No.23 不動産屋を支える職人さん達(各論その2)
今回の不動産屋を支える職人さんは、畳屋のYさんです。Yさんは頑固一徹の畳職人で、その腕が良すぎるために、忙しすぎてお客さんからの指名注文をさばききれないのが現状です。その腕を買われてヤクザの親分の畳の座布団を縫わされたり、一方では警察の柔道場の畳の注文を受けたりと大忙し。でも、義理と人情を何よりも重んじるYさんは、数十年にもおよぶ当社との付き合いを大切にしてくれて、いつでも嫌な顔ひとつせず要望に答えてくれるのです。このYさん、はっきり言って賃貸アパートの畳を縫うような職人さんじゃありません。畳と言うのはそれこそピンからキリまであって、その建物のグレードによって、トコ(畳の中身)も違えばオモテ(表面のゴザの部分)も異なるものなのです。ですので注文建築の豪邸にふさわしいもの(すべて天然素材の一級品)がある一方で、アパートやマンション用のものは、通常はポリウレタンのトコにオモテを貼った規格化された工業製品なのです。
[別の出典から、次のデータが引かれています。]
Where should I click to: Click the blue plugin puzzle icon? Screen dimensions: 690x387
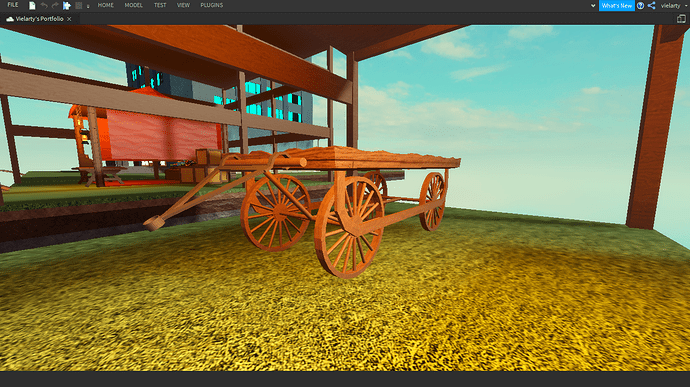click(x=66, y=5)
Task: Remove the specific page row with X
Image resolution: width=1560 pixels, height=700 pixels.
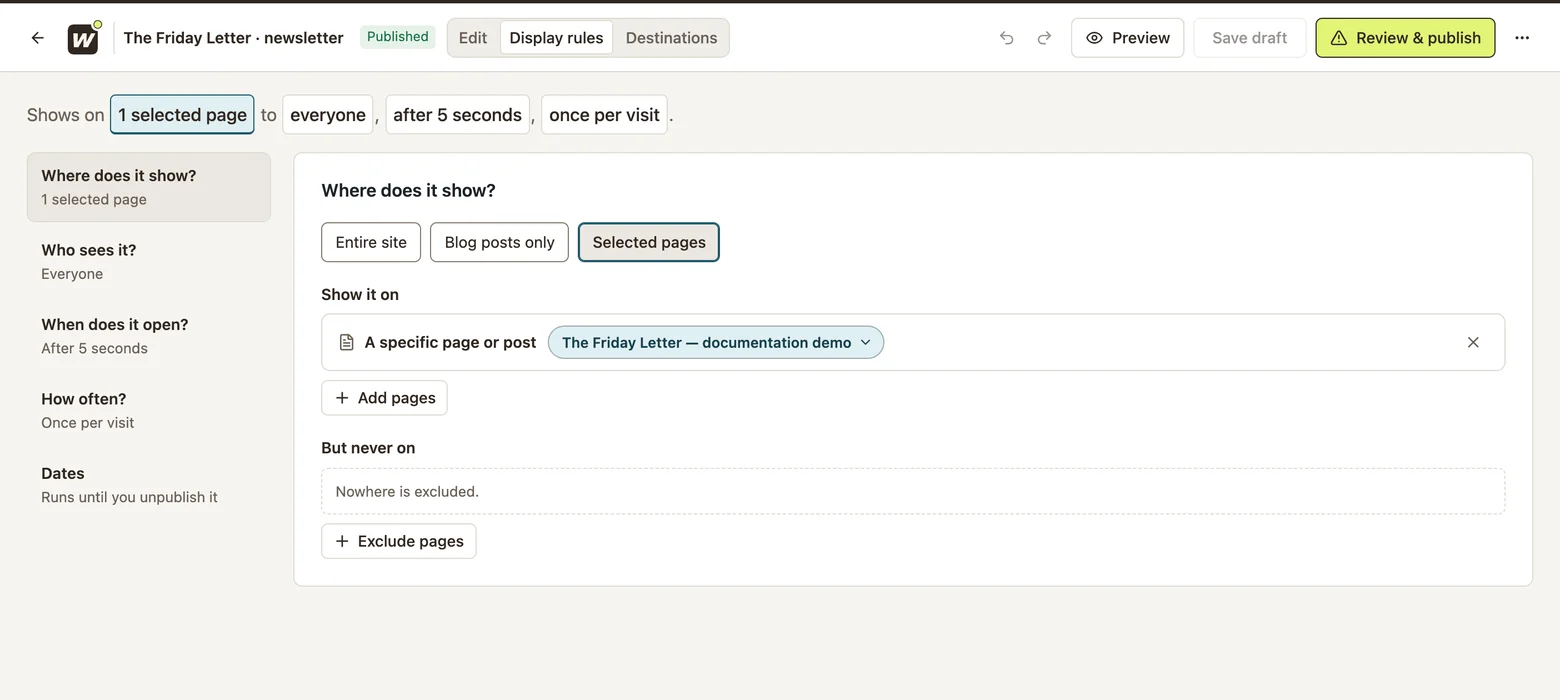Action: click(1473, 342)
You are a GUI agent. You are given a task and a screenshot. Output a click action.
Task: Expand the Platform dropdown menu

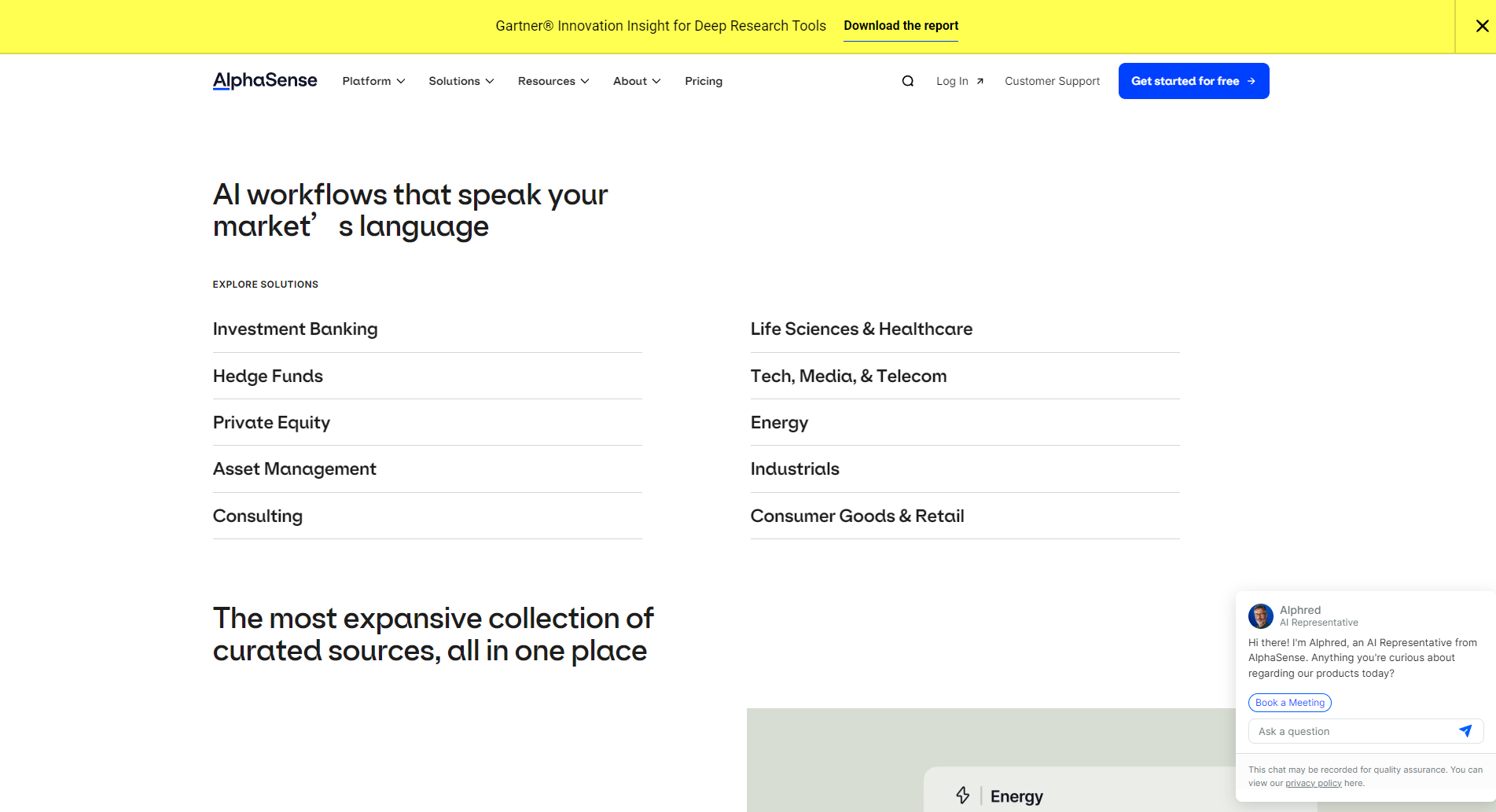373,81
でも、Yさんは昔気質の頑固な畳職人です。たとえアパートやマンションに入れる畳でも、そんな妥協を許すわけないじゃないですか。しっかり天然のトコ(毎月、栃木県までトラックで買付に行く)を使って、なんと全部手縫いで仕上げているのです。しかもYさんは自ら現場に畳を敷きに行きます。畳の角がピッタリ合わないと納得できないので、決して若い衆に行かせたりしないのです。家賃3万円台のアパートに、ここまでやるかという感じです。
だけどこのYさんの職人気質には、当社としてもちょっと困ってしまうところがあるのです。まぁ、Yさんだけに限ったことではないのでしょうが、畳を入れ替えた部屋一面をすべて新聞紙で覆ってしまうのです。自分の敷いた畳が日に焼けてしまうのが許せないのか、お客様にベストの状態の畳を提供したいのか理由は定かではありませんが、その部屋を目の当たりにするとちょっと異様な雰囲気を感じます。お客様に部屋をご案内する立場としては、新品の青々とした畳がお出迎えしてくれた方が有り難いのですが…。やっぱり新聞紙を敷き詰められた部屋って、何かを隠蔽しているようで正直言って感じ悪いです。